Thursday, February 22, 2024
HomeEducationProtest marks one month since Letpadan crackdown

Protest marks one month since Letpadan crackdown

Demonstrations have been held to mark one month since a violent police crackdown which saw 127 arrested, with 70 still in Tharwaddy prison.

Students, supporters and family members of those detained rallied in Mandalay and Pegu Division.

Seventy activists are still in Tharawaddy prison after being arrested during scenes of chaos on 10 March, which saw a violent police reaction when an a tense eight-day showdown with protestors – who were attempting to march to Rangoon to show their anger at the widely unpopular National Education Law – turned ugly.

On Friday in Pegu Division, protestors began marching through the town at 8am.

“We are primarily calling for the release of the arrested students. Also, to stop the violence, and to stop the arrest of more students”, said Zin Myo Aung, a second year law student from Taungoo University, who participated in the protest.

More than 100 students and family members of detained activists from Rangoon, Taungoo and Pegu participated in the demonstration.

People in Mandalay also marked the one-month date by releasing balloons, marked with the words ‘release students’, in front of Mahamuni Pagoda at 10am, and holding prayers for the release of arrested students. The protestors dispersed soon after.

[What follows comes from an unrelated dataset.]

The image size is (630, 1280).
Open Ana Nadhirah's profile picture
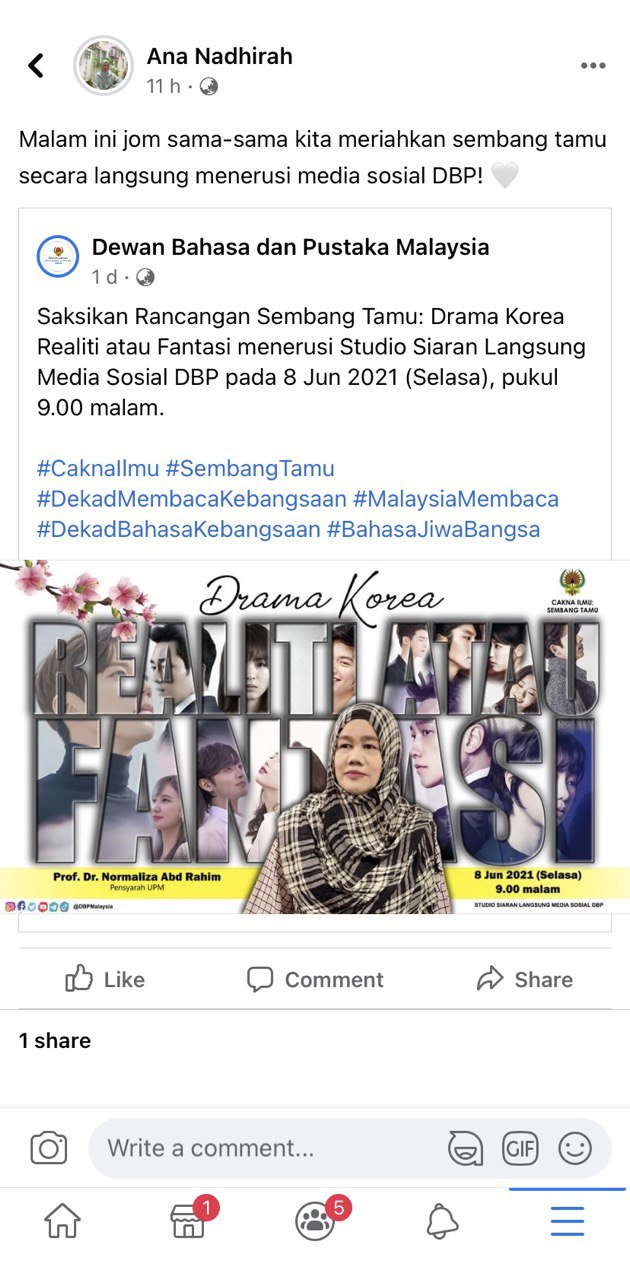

Meanwhile, six people who were arrested two weeks ago while protesting the ongoing detention of education activists have appeared in court in Myingyan on 10 April.

There was no hearing of the case against the two students – Nyan Myint Than and Si Thu Myat – and four supporters – Sein Win, Ma Phyu, Kyaw Than Tun and Thant Zin. Instead, they were remanded in detention, said their lawyer Myin Thein.

The next court appointment has been set for 24 April. The six stand accused of Articles 143, 145 and 505(b) for unlawful assembly, ignoring an instruction to disperse, and causing offense to the state or public tranquillity, respectively.

“There are still more fugitives besides them, the court said. They said that they need to send warrants to the families of fugitives, and question the police and quarter leaders. After that, the case of this six can be heard,” said Myin Thein.

Several people were arrested on 27 March when students and activists took to the streets, calling for the release of fellow protestors and denouncing the watered-down amendments bill on the National Education Law, which was passed by the country’s upper house of parliament on 26 March.